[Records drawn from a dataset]

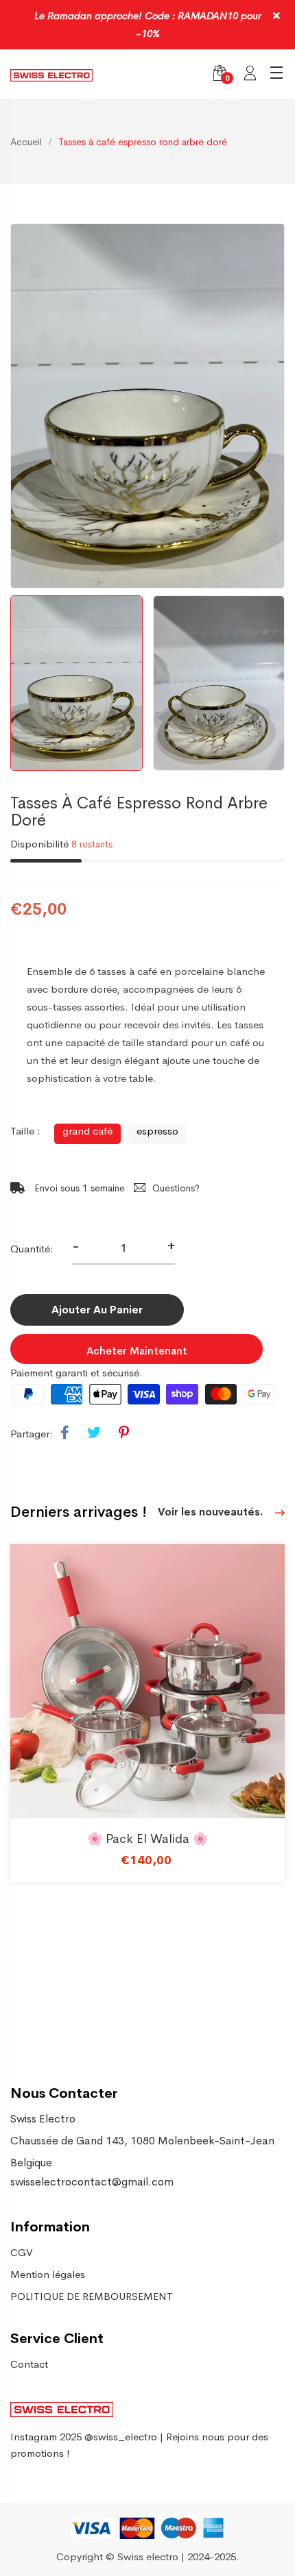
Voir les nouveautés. (212, 1511)
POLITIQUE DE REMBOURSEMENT (91, 2296)
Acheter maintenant (136, 1350)
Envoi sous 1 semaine (78, 1188)
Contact (29, 2363)
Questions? (176, 1188)
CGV (21, 2252)
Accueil (26, 142)
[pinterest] (124, 1433)
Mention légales (47, 2274)
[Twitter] (94, 1433)
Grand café (87, 1130)
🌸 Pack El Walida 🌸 (147, 1838)
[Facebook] (64, 1433)
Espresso (157, 1130)
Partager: (31, 1433)
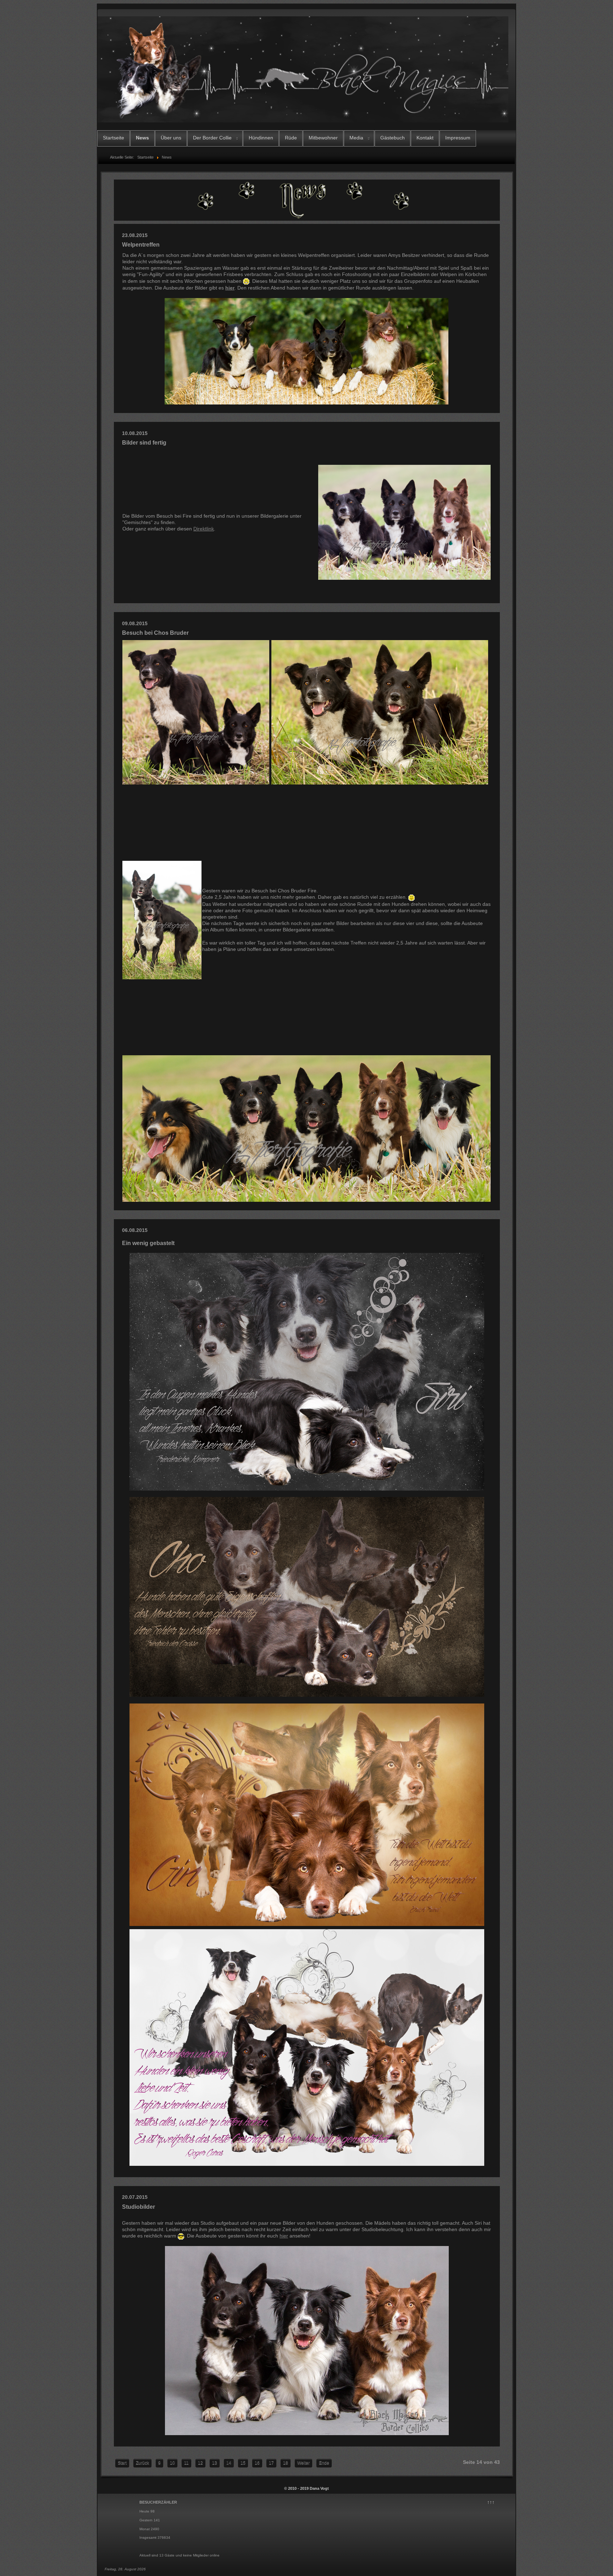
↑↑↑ (491, 2502)
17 (271, 2462)
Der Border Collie (212, 138)
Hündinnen (261, 138)
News (142, 138)
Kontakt (424, 138)
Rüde (291, 138)
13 (214, 2462)
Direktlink (203, 529)
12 (200, 2462)
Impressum (457, 138)
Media (356, 138)
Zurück (142, 2462)
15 (243, 2462)
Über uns (171, 138)
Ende (324, 2462)
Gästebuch (392, 138)
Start (122, 2462)
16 (257, 2462)
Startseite (113, 138)
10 (172, 2462)
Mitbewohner (323, 138)
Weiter (303, 2462)
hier (229, 288)
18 (285, 2462)
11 (186, 2462)
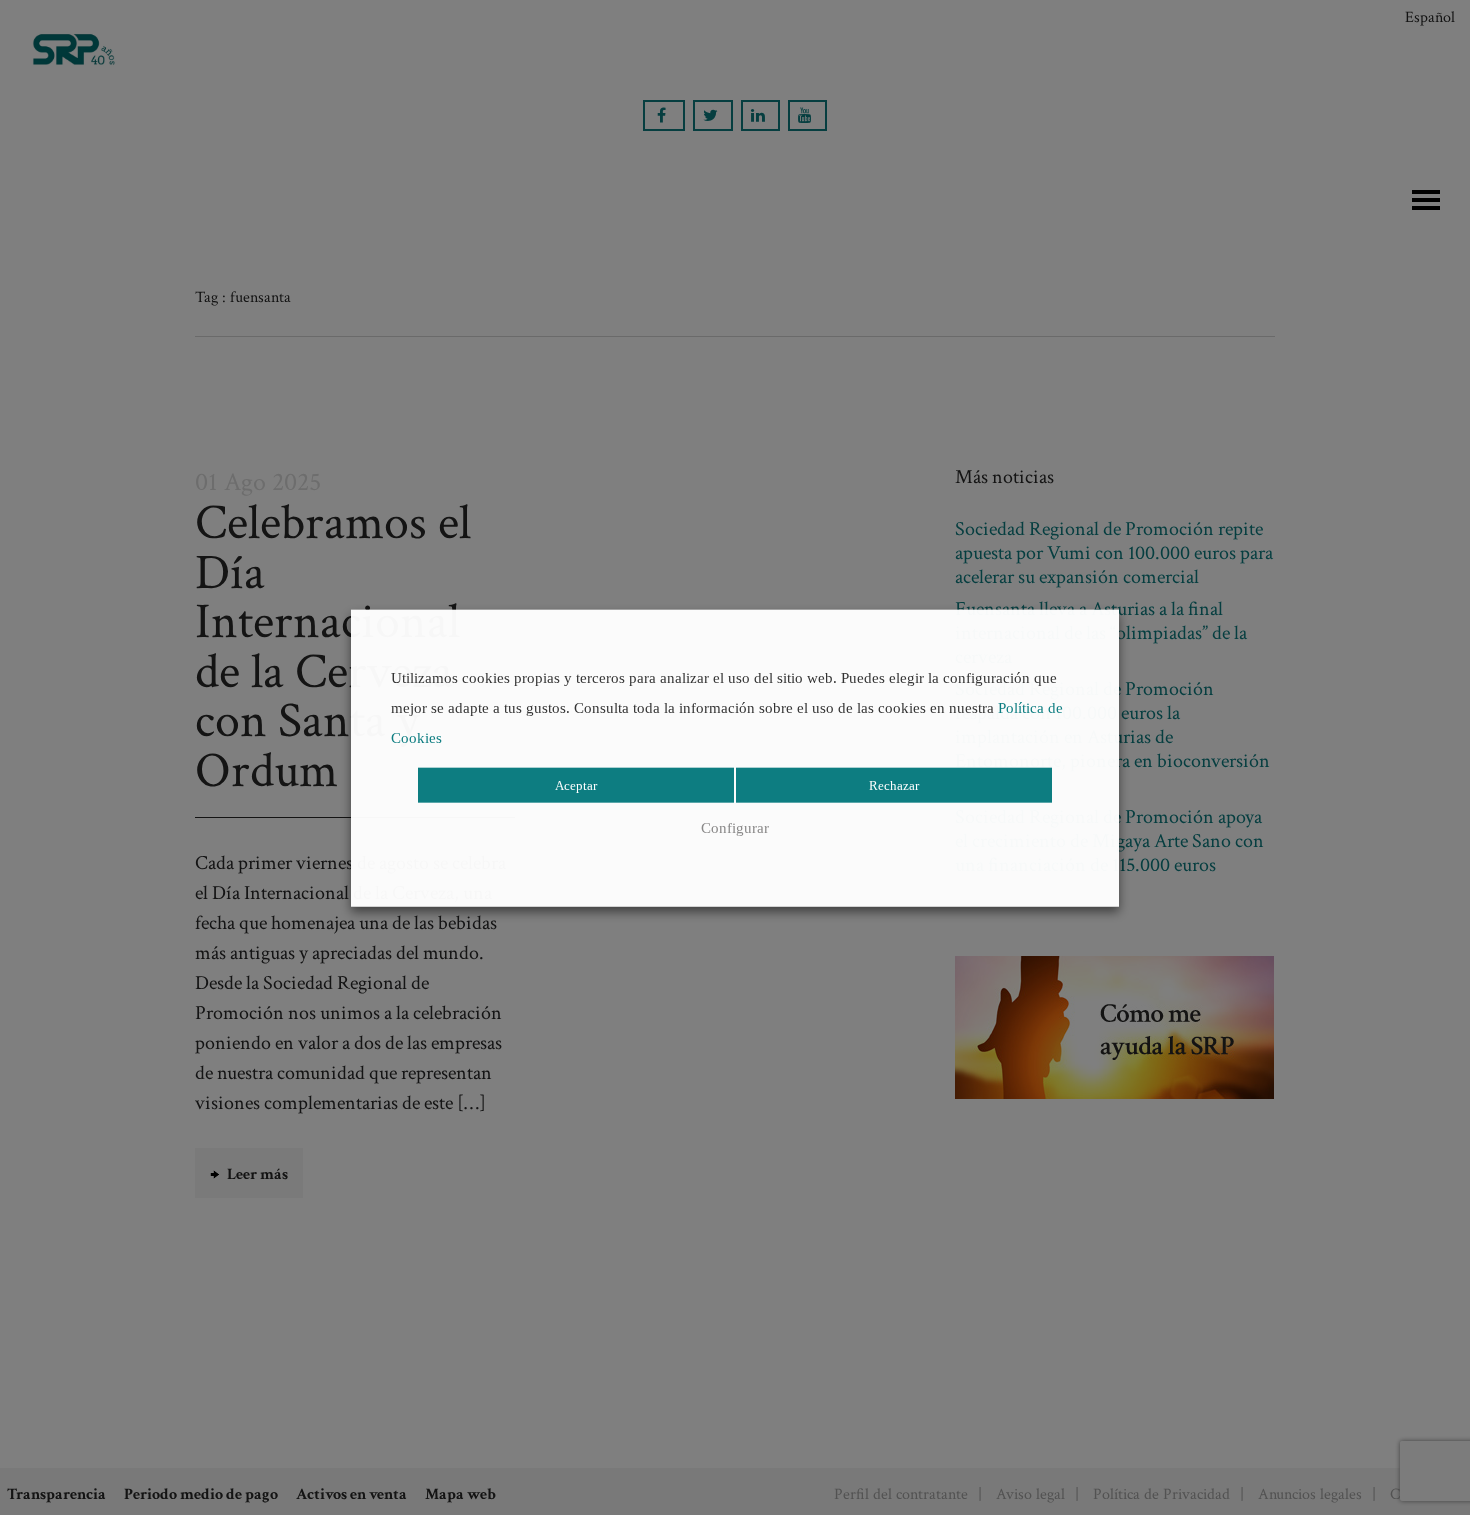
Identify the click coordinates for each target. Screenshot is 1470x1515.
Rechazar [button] (894, 785)
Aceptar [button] (576, 785)
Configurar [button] (735, 828)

# PROBLEM STATEMENT
Track down every line in the entries that includes the string "button", and copy it.

# SOLUTION TO THE EXERCISE
Rechazar [button] (894, 785)
Aceptar [button] (576, 785)
Configurar [button] (735, 828)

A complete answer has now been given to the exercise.